Today this Sunday. Don't know why every Sunday I have certain fear in heart. Maybe because of the fact of going to school on Monday or maybe something else. Just don't get the feelings of studying. HowI wish! But reality is still reality. I still have to move on and keep going on no matter what circumstances... Life can be simple but we don't have much choice for it. Do it or leave it! That's it and your future will be just as that... But even every single day is like a dream, I thank God because He provided me with so many blessings into my life. Family love, a good relationship and caring friends from all over the place. I'll never get tired of thanking God for providing that someone special... How I wish it will never end... Wish that I could create a better world, a better living for all... Right now Michael Jackson's song is running through my head.. Heal the world, make it a better place, for you and for me and the entire human race... Yea.. For you and for me.. and what I am will definitely make a difference...

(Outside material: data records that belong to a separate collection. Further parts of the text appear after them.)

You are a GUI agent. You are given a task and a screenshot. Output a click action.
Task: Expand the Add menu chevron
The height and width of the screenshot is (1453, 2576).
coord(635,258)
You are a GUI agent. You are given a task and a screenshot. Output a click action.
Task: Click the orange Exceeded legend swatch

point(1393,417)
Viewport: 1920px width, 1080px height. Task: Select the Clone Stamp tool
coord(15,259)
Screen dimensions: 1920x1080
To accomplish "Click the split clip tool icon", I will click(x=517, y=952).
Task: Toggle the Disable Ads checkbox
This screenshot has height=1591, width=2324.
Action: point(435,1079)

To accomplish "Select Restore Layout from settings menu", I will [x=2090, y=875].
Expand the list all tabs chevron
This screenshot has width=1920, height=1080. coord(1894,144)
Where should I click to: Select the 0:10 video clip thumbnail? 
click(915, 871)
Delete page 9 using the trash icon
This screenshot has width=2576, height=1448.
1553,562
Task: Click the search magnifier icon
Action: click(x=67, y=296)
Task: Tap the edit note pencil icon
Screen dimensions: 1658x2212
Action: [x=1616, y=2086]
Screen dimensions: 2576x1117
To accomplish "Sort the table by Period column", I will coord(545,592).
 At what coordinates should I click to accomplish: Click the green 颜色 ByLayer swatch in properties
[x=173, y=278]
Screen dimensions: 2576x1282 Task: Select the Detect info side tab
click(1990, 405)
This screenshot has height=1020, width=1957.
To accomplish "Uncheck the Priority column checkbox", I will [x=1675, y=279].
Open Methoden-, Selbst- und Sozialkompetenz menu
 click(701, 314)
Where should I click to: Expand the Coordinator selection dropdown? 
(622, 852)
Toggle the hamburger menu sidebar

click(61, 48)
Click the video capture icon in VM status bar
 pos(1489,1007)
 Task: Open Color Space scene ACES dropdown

Thursday, September 25, 2008
Tired of Everything.....
Sometimes i do regret for making certain situations in life. Getting attached to something that I call 'freedom-less'. If I am given a chance to turn back the time bu using time- machine, I think I wouldn't make this desicion. I don't think I'm ready for this kind of commitment, not ready to accept changes... But I guess life is like this, it's like a game, a roller coaster that goes up and down, up and down... I wonder when it would end. Sometimes I'm so tired of ll the things. I'm not physically tired but am mentally exhausted. not from all the studies at school but from of all teh problems, conflicts and everything. Im sick of it. Sometimes I just wish to have a nice good happy day but it just turns out to be the opposite. I guess this is my life. LIFEPROBLEMS! No place for happiness, all for sorrows. I hate it to feel this way, everytime when I wake up, I just wish things would be different but every night the same thing will reappear and there's conflicts begins. Just wish that someday all this will end.. I hope it will be soon.. I don't feel like delaying anymore.. God please guide me... I'm finding the right time... =(
Wednesday, September 17, 2008
Life as a student + soon to be teacher
Life i always busy with assignments and tests. Everywhere I go, time is never enough. But thinking back, is it because of my own time management or is it because time is really not enough? Well, I guess both play their roles in changing my life. When life is so busy, I've begin not to think about the past but rather moving on towards the future. It is just a great and exciting journey to be in education sector. Everyday is full of mistery and surprises. However, it's not easy either. In fact, the most difficult among all. Everyone may think that educating is an easy job. 'Piece of cake la, just teach ma', you might say. But, the reality is just the reverse. Funny isn't it. You may laugh but we ( the educators) are taking the pain. Thus, don't ever critise or look down on this highly respected profession. I believe that every job, every form of career has its own difficulties. For example, We cannot say that a rubbish collector is easy because without them, are you still be able to have a clean environment? You won't want to do it yourself either, right? Thus, their contribution is actually a sacrifice. This same goes to teaching profession. Without a teacher, we can't produce a good and quality leaders because it all involves teaching and learning in school, college and university. hence, here I'm living my life full of burden and heavy responsibility. Imagine! Thousands of students are in my hands... Hehe.. Don't jump to the conclusion too soon. I might be a great teacher! =) Hopefully in a few years time... So, Gambatte to all educators!